- **PROBLEM REQUIREMENTS**
Give every line in the rows below, from the one containing "Given: Click the" down to the one containing "Looking at the", as a JSON list of strings with one string per line, leaving out blank lines.

- **MATERIAL PROVIDED**
○ ○ ○ ○

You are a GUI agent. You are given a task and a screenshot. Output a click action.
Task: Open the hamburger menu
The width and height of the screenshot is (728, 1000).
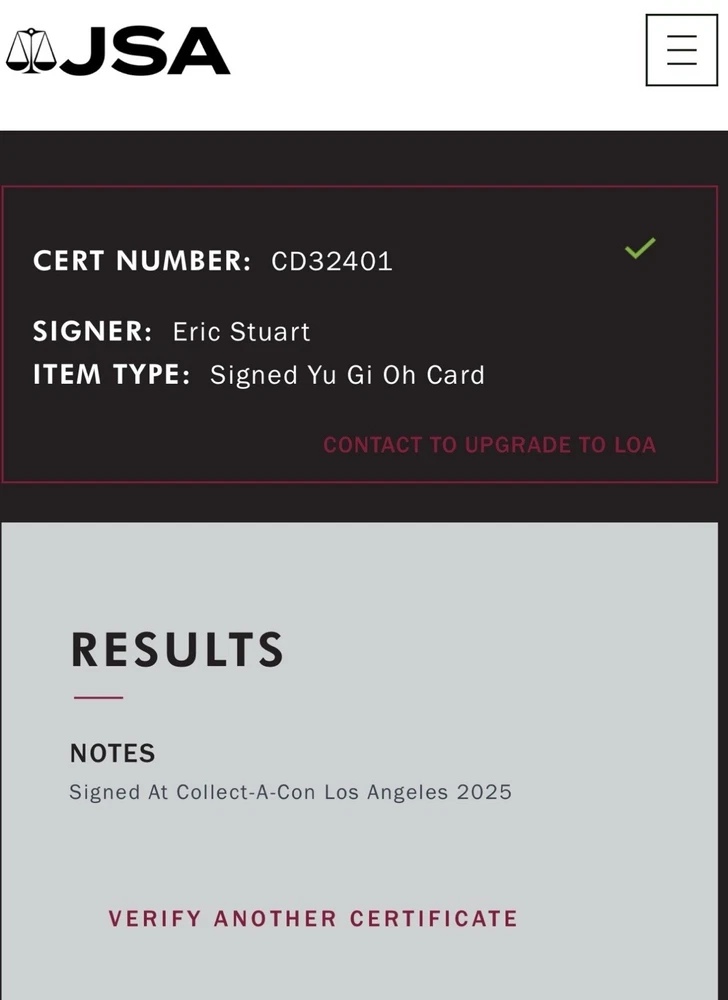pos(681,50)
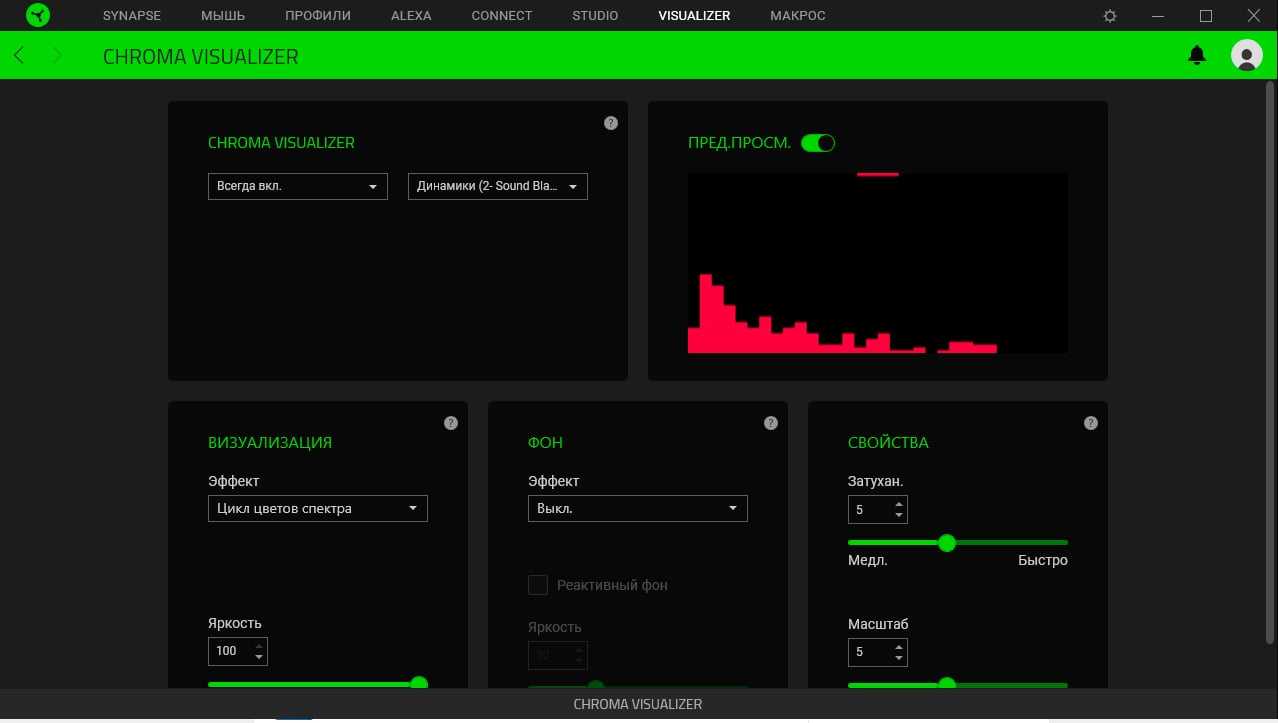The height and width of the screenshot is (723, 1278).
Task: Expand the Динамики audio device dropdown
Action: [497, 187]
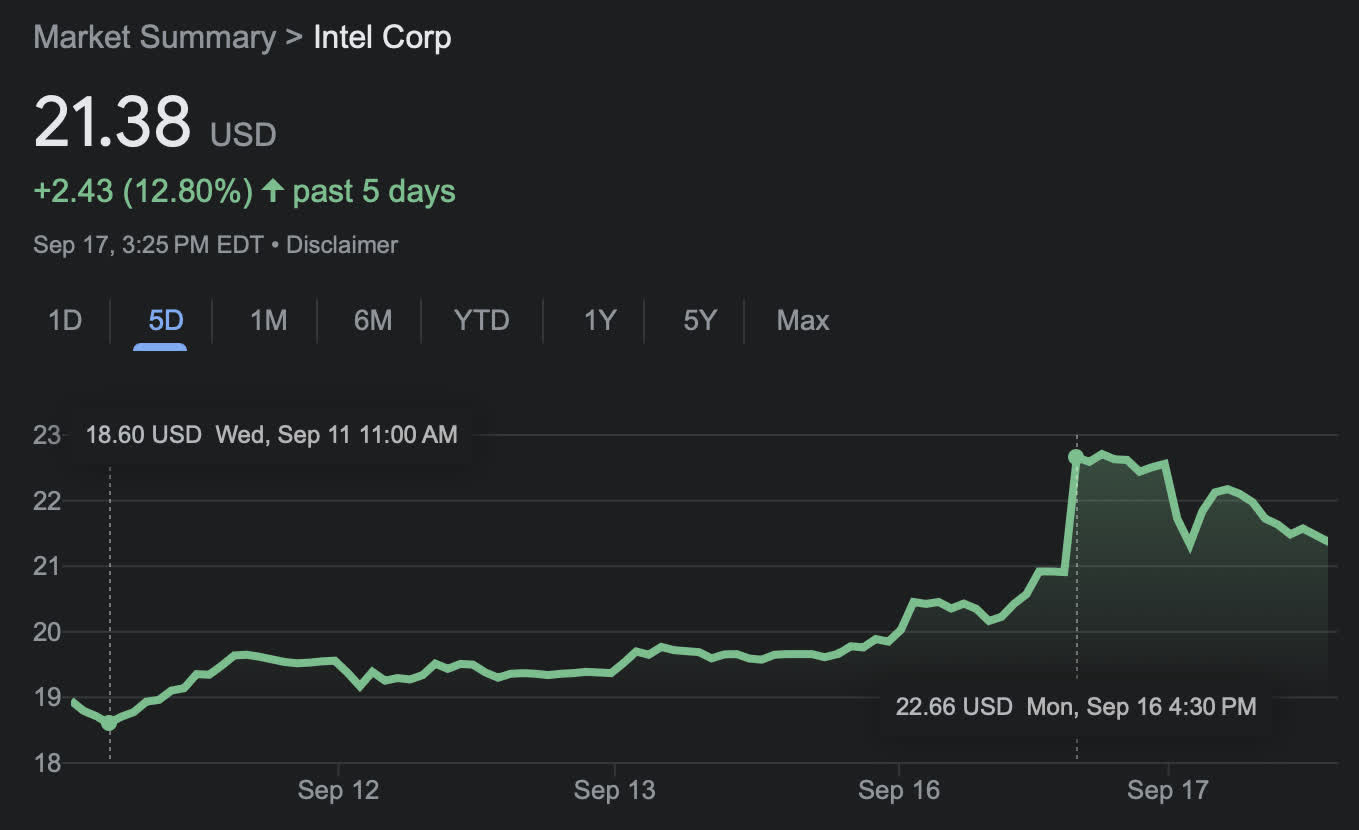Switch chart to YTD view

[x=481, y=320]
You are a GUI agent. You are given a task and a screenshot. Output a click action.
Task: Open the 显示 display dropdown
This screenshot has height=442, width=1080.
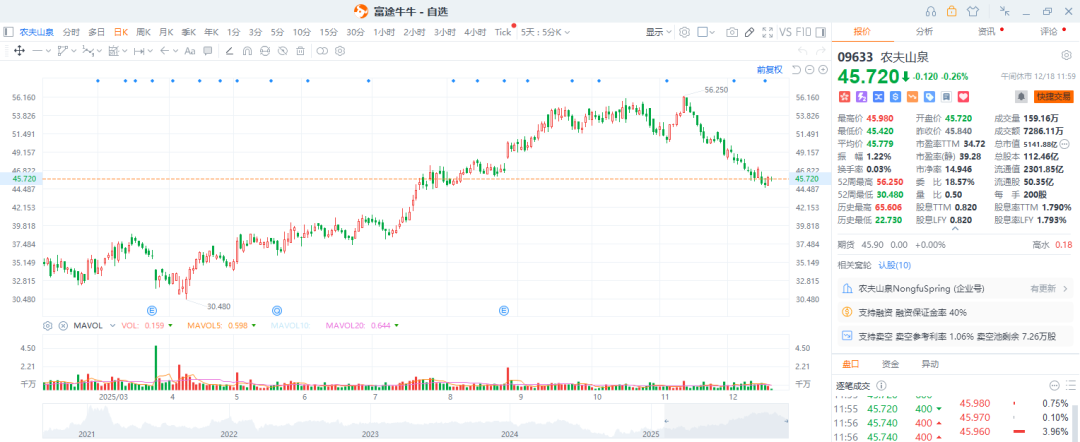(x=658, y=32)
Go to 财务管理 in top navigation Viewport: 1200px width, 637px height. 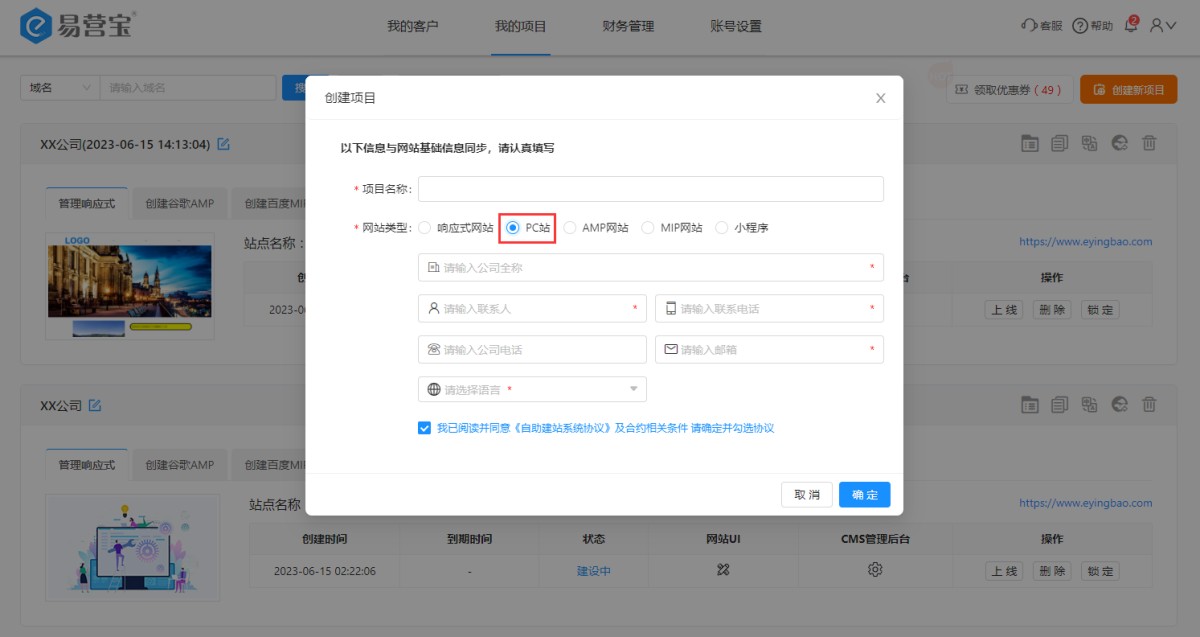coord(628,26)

○ ○ ○ ○

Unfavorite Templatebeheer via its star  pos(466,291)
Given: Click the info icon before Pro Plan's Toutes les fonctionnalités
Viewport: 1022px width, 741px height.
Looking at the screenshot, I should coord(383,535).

○ ○ ○ ○

- **ANSWER TO THE EXERCISE**
[
  "Given: Click the info icon before Pro Plan's Toutes les fonctionnalités",
  "Viewport: 1022px width, 741px height.",
  "Looking at the screenshot, I should coord(383,535)."
]